Report each line of the listing that carries the word "agent".
::: Data section
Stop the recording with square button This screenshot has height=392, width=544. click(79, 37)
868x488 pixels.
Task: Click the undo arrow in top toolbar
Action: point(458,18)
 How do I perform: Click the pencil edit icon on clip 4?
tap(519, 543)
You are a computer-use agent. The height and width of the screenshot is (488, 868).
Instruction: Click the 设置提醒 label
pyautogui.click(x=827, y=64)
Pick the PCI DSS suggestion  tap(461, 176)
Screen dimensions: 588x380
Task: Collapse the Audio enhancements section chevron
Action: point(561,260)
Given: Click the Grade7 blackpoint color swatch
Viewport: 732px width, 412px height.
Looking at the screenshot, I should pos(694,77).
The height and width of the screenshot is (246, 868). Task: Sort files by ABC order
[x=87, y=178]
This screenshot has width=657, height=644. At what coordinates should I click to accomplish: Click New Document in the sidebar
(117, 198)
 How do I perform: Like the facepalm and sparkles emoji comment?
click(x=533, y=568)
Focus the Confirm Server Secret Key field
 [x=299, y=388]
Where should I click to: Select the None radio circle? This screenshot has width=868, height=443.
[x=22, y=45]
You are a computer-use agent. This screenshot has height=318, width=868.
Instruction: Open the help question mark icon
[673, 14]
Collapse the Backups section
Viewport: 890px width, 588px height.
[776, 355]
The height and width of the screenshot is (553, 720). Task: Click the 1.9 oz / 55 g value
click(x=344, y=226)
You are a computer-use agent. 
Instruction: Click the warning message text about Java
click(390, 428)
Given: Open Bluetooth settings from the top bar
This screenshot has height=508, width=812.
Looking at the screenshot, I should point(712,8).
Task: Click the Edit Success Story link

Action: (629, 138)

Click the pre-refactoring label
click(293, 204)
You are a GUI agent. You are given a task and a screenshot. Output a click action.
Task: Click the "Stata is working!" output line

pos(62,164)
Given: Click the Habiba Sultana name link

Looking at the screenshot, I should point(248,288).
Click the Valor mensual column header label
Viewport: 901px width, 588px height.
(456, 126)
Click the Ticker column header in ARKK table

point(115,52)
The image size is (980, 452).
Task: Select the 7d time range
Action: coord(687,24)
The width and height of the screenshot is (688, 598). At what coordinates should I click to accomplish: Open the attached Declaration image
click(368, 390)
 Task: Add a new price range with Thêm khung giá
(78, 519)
::::::
Exercise response:
You are a computer-use agent. The height and width of the screenshot is (488, 868).
You are a computer-use agent. This screenshot has height=318, width=868.
You are a computer-use agent. 
You are a GUI agent. You are given a task and a screenshot. Output a click action.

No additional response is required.